The action is in line with the Resolution No. 646 of the CNJ of 2025, which establishes the Judicial Socio-environmental Crisis Protocol of the Judiciary and directs courts to act in an articulated manner during the prevention and preparation phases, emergency response, and jurisdictional continuity, recovery and repair. The standard highlights, among its objectives, the continuity of judicial action, the mitigation of impacts on vulnerable services and territories, the guarantee of access to Justice and the promotion of inter-institutional cooperation, in addition to providing a contingency plan, accessible public communication and capacity building on climate justice, intersectionality and management of socio-environmental risks.
The training brings together magistrates and civil servers in an immersion that goes from understanding climate change to practical construction of disaster response and recovery strategies.
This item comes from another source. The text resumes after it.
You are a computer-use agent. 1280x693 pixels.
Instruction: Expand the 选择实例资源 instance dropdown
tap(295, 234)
In all, it will be five days of activities, adding up 40 hours of training.
At the opening, the associate judge of the Presidency of the TJTO, Ariostenis Guimarães Vieira, contextualized the dimension of the problem by recalling recent episodes and emphasized the importance of the initiative.
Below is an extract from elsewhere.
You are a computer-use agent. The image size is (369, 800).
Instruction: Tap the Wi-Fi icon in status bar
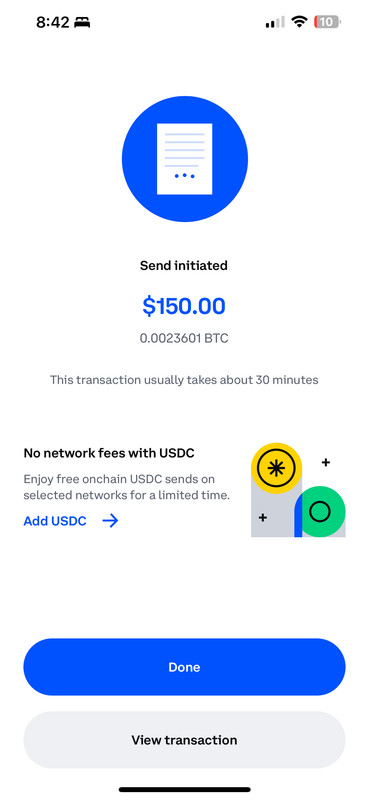point(299,22)
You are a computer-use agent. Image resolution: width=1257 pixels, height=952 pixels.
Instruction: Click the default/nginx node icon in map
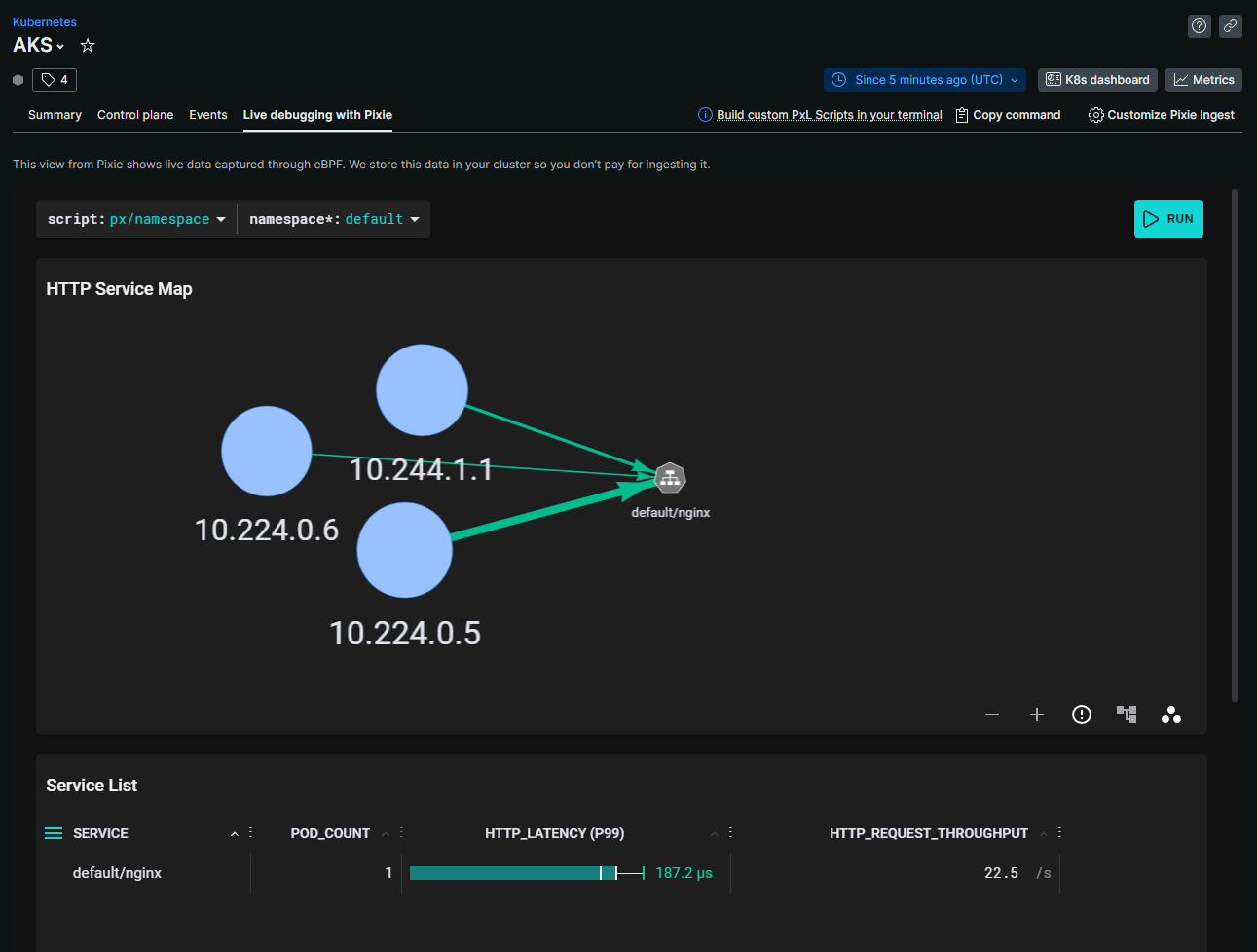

"The preparation of the socio-environmental contingency plan is a duty imposed on courts by the Resolution 646 of the CNJ as a public management instrument of great relevance in times of climate crises, increasingly present in the daily life of societies and institutions around the world", he said.
Course
The first day of the course brought a broad approach to the climate phenomenon and its impacts. The Doctor Professor Lucas Barbosa e Souza presented a panorama that goes from basic concepts to more complex transformations of climate, highlighting both natural factors and the intensification caused by human action. "We need to be prepared for what lies ahead. There are threats, and the contingency plan will help us to better deal with these situations, bringing organization, clarity and avoiding chaotic decisions at the time of the disaster", said the professor.
Following, instructor Wherbert da Silva Araújo broadened the discussion by connecting environmental disasters to how they are narrated throughout history. In a timeline spanning decades, he presented emblematic cases such as the Dust Bowl, the Bhopal disaster, Chernobyl, the Exxon Valdez spill, Katrina Hurricane and, in Brazil, Mariana and Brumadinho, among others. More than reminding tragedies, the proposal was to provoke reflection: what was shown, what remained invisible and who, in fact, suffered the greatest impacts.
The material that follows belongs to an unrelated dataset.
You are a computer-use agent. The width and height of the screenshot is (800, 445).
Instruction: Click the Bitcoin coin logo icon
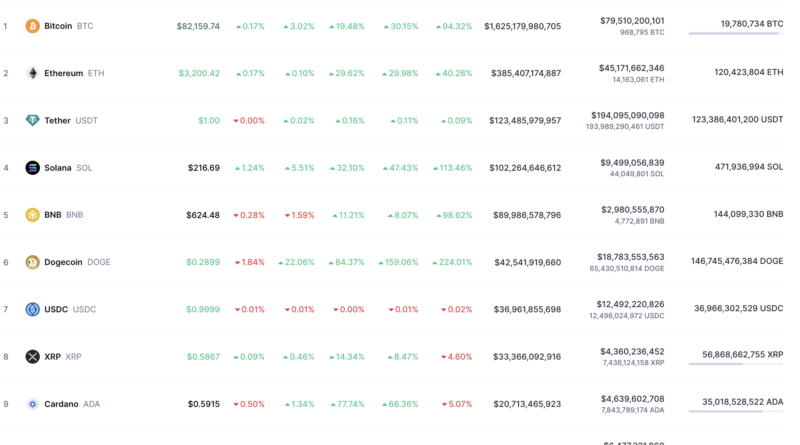coord(32,26)
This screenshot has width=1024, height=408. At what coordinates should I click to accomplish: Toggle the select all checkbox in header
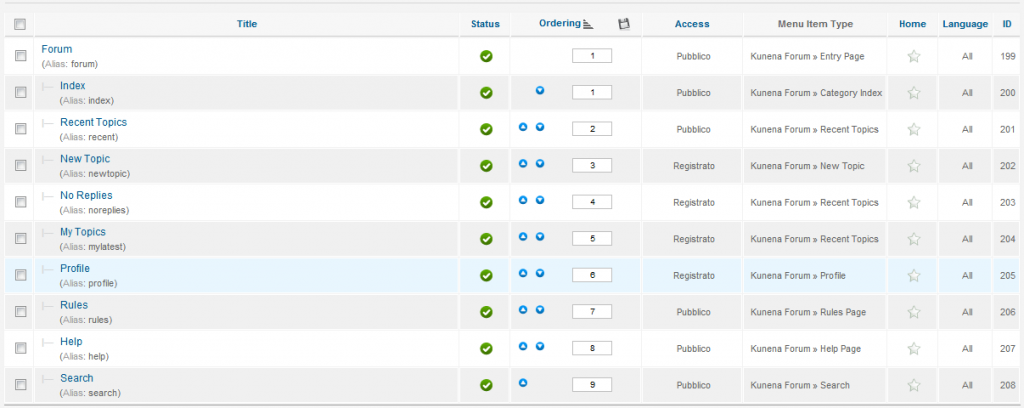(20, 24)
"Understanding environmental disasters necessarily means also understanding the inequalities they reveal and the role of the institutions, even the Judiciary, in this scenario," emphasized the instructor.
Module II
If the first moment was one of understanding, the second brought a call to action. In Module II, led by instructor Cléber José Borges Sobrinho, the debate advanced to the constitutional and normative foundations that support institutional action in disaster situations.
When dealing with contingency plans, the instructor was emphatic in emphasizing that they need to leave the theoretical field, that is, they must go through all the steps, from definition and analysis to application and review for improvement.
"Contingency plan needs to be known, trained and tested. Because, at the moment of panic, people forget what is written and act on instinct - and that’s where everything can go wrong. So it’s not just about planning: you need to prepare people, integrate teams and constantly review. No plan is perfect; it only improves when it is put into practice and corrected", he said.
Partners
To broaden the scope and effectiveness of the proposal, the State Prosecution, the Public Defender’s Office, the Regional Electoral Court (TRE), the Court of Auditors of the State (TCE), the Federal University of the state of Tocantins (UFT) were invited as partners and the Civil Defense, strategic institutions for the construction of integrated flows of prevention, response and care to the population. The participation of these bodies reinforces the inter-institutional character of the initiative and dialogues with the Resolution no. 646, of 2025, which provides for coordination with the Public Defender’s Offices, State Prosecutions, Civil Defense and other actors to ensure protection of rights, accessible information, decentralized care and coordinated response in socio-environmental crisis situations.